** START **
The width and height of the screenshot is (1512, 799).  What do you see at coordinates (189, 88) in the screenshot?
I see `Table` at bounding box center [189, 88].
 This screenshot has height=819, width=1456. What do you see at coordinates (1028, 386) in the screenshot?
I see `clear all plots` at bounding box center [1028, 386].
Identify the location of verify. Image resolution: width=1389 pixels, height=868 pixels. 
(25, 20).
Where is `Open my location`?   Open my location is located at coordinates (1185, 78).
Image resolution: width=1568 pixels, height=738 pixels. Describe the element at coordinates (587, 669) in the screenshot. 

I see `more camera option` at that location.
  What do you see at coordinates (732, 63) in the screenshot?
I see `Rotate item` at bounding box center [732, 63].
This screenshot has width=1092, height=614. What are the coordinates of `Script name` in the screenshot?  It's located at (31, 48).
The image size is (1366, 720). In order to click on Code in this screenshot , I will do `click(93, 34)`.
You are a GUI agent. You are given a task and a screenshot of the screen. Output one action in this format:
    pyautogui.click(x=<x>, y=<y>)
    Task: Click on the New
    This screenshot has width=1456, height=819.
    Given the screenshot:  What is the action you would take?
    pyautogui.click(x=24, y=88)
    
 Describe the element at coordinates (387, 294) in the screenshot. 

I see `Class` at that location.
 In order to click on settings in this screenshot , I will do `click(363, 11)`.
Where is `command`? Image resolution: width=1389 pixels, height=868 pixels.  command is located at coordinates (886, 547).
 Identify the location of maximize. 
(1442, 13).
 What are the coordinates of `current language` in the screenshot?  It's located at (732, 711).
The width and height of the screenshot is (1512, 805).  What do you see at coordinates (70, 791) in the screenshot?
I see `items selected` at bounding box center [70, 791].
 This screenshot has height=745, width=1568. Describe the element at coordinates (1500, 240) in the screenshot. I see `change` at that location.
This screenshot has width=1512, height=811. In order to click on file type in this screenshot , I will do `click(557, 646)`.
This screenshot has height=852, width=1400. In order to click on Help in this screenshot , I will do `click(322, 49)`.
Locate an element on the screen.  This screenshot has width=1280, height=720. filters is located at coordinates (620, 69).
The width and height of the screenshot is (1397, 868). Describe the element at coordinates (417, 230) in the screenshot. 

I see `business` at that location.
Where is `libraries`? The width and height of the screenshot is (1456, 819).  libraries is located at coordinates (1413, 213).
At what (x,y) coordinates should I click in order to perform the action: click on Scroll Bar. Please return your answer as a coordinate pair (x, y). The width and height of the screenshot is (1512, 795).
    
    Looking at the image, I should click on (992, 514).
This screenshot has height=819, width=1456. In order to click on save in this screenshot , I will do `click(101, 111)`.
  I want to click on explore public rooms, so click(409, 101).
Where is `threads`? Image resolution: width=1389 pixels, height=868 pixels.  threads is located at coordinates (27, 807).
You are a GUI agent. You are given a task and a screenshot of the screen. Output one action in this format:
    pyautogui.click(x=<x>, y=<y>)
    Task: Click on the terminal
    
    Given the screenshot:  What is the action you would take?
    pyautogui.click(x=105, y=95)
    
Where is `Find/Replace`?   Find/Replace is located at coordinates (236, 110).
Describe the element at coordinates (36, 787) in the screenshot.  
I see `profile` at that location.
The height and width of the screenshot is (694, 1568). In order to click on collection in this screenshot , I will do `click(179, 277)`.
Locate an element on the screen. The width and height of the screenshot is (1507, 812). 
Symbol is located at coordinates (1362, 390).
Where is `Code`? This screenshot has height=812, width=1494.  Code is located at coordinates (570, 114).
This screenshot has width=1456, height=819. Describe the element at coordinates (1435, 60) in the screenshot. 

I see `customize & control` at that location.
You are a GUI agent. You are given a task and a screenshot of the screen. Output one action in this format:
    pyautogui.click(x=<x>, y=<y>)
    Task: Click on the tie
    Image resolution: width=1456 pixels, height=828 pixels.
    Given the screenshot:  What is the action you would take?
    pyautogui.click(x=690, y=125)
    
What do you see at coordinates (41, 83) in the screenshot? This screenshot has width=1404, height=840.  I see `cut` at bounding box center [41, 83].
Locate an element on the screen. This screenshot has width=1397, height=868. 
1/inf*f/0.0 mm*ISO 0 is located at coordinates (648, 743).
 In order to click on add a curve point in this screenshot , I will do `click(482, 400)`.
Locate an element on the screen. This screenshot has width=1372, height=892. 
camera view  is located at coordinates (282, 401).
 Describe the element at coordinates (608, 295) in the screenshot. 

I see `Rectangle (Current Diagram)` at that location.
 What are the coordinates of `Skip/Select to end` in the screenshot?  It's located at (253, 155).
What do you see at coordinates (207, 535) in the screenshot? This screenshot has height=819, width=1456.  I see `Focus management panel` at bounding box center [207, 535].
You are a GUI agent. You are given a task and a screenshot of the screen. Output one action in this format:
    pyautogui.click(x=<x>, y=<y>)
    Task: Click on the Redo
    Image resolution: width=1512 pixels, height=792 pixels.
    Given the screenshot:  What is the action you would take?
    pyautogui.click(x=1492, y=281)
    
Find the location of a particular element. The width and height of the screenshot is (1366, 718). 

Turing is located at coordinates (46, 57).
** END **
TASK REQUIREMENTS:
Copy out all of the records above word for word.

RESULT:
The width and height of the screenshot is (1512, 799).  What do you see at coordinates (189, 88) in the screenshot?
I see `Table` at bounding box center [189, 88].
 This screenshot has height=819, width=1456. What do you see at coordinates (1028, 386) in the screenshot?
I see `clear all plots` at bounding box center [1028, 386].
Identify the location of verify. Image resolution: width=1389 pixels, height=868 pixels. 
(25, 20).
Where is `Open my location`?   Open my location is located at coordinates (1185, 78).
Image resolution: width=1568 pixels, height=738 pixels. Describe the element at coordinates (587, 669) in the screenshot. 

I see `more camera option` at that location.
  What do you see at coordinates (732, 63) in the screenshot?
I see `Rotate item` at bounding box center [732, 63].
This screenshot has width=1092, height=614. What are the coordinates of `Script name` in the screenshot?  It's located at (31, 48).
The image size is (1366, 720). In order to click on Code in this screenshot , I will do `click(93, 34)`.
You are a GUI agent. You are given a task and a screenshot of the screen. Output one action in this format:
    pyautogui.click(x=<x>, y=<y>)
    Task: Click on the New
    This screenshot has width=1456, height=819.
    Given the screenshot:  What is the action you would take?
    pyautogui.click(x=24, y=88)
    
 Describe the element at coordinates (387, 294) in the screenshot. 

I see `Class` at that location.
 In order to click on settings in this screenshot , I will do `click(363, 11)`.
Where is `command`? Image resolution: width=1389 pixels, height=868 pixels.  command is located at coordinates (886, 547).
 Identify the location of maximize. 
(1442, 13).
 What are the coordinates of `current language` in the screenshot?  It's located at (732, 711).
The width and height of the screenshot is (1512, 805).  What do you see at coordinates (70, 791) in the screenshot?
I see `items selected` at bounding box center [70, 791].
 This screenshot has height=745, width=1568. Describe the element at coordinates (1500, 240) in the screenshot. I see `change` at that location.
This screenshot has width=1512, height=811. In order to click on file type in this screenshot , I will do `click(557, 646)`.
This screenshot has height=852, width=1400. In order to click on Help in this screenshot , I will do `click(322, 49)`.
Locate an element on the screen.  This screenshot has width=1280, height=720. filters is located at coordinates (620, 69).
The width and height of the screenshot is (1397, 868). Describe the element at coordinates (417, 230) in the screenshot. 

I see `business` at that location.
Where is `libraries`? The width and height of the screenshot is (1456, 819).  libraries is located at coordinates (1413, 213).
At what (x,y) coordinates should I click in order to perform the action: click on Scroll Bar. Please return your answer as a coordinate pair (x, y). The width and height of the screenshot is (1512, 795).
    
    Looking at the image, I should click on (992, 514).
This screenshot has height=819, width=1456. In order to click on save in this screenshot , I will do `click(101, 111)`.
  I want to click on explore public rooms, so click(409, 101).
Where is `threads`? Image resolution: width=1389 pixels, height=868 pixels.  threads is located at coordinates (27, 807).
You are a GUI agent. You are given a task and a screenshot of the screen. Output one action in this format:
    pyautogui.click(x=<x>, y=<y>)
    Task: Click on the terminal
    
    Given the screenshot:  What is the action you would take?
    pyautogui.click(x=105, y=95)
    
Where is `Find/Replace`?   Find/Replace is located at coordinates (236, 110).
Describe the element at coordinates (36, 787) in the screenshot.  
I see `profile` at that location.
The height and width of the screenshot is (694, 1568). In order to click on collection in this screenshot , I will do `click(179, 277)`.
Locate an element on the screen. The width and height of the screenshot is (1507, 812). 
Symbol is located at coordinates (1362, 390).
Where is `Code`? This screenshot has height=812, width=1494.  Code is located at coordinates (570, 114).
This screenshot has width=1456, height=819. Describe the element at coordinates (1435, 60) in the screenshot. 

I see `customize & control` at that location.
You are a GUI agent. You are given a task and a screenshot of the screen. Output one action in this format:
    pyautogui.click(x=<x>, y=<y>)
    Task: Click on the tie
    Image resolution: width=1456 pixels, height=828 pixels.
    Given the screenshot:  What is the action you would take?
    pyautogui.click(x=690, y=125)
    
What do you see at coordinates (41, 83) in the screenshot? This screenshot has width=1404, height=840.  I see `cut` at bounding box center [41, 83].
Locate an element on the screen. This screenshot has width=1397, height=868. 
1/inf*f/0.0 mm*ISO 0 is located at coordinates (648, 743).
 In order to click on add a curve point in this screenshot , I will do `click(482, 400)`.
Locate an element on the screen. This screenshot has width=1372, height=892. 
camera view  is located at coordinates (282, 401).
 Describe the element at coordinates (608, 295) in the screenshot. 

I see `Rectangle (Current Diagram)` at that location.
 What are the coordinates of `Skip/Select to end` in the screenshot?  It's located at (253, 155).
What do you see at coordinates (207, 535) in the screenshot? This screenshot has height=819, width=1456.  I see `Focus management panel` at bounding box center [207, 535].
You are a GUI agent. You are given a task and a screenshot of the screen. Output one action in this format:
    pyautogui.click(x=<x>, y=<y>)
    Task: Click on the Redo
    Image resolution: width=1512 pixels, height=792 pixels.
    Given the screenshot:  What is the action you would take?
    pyautogui.click(x=1492, y=281)
    
Find the location of a particular element. The width and height of the screenshot is (1366, 718). 

Turing is located at coordinates (46, 57).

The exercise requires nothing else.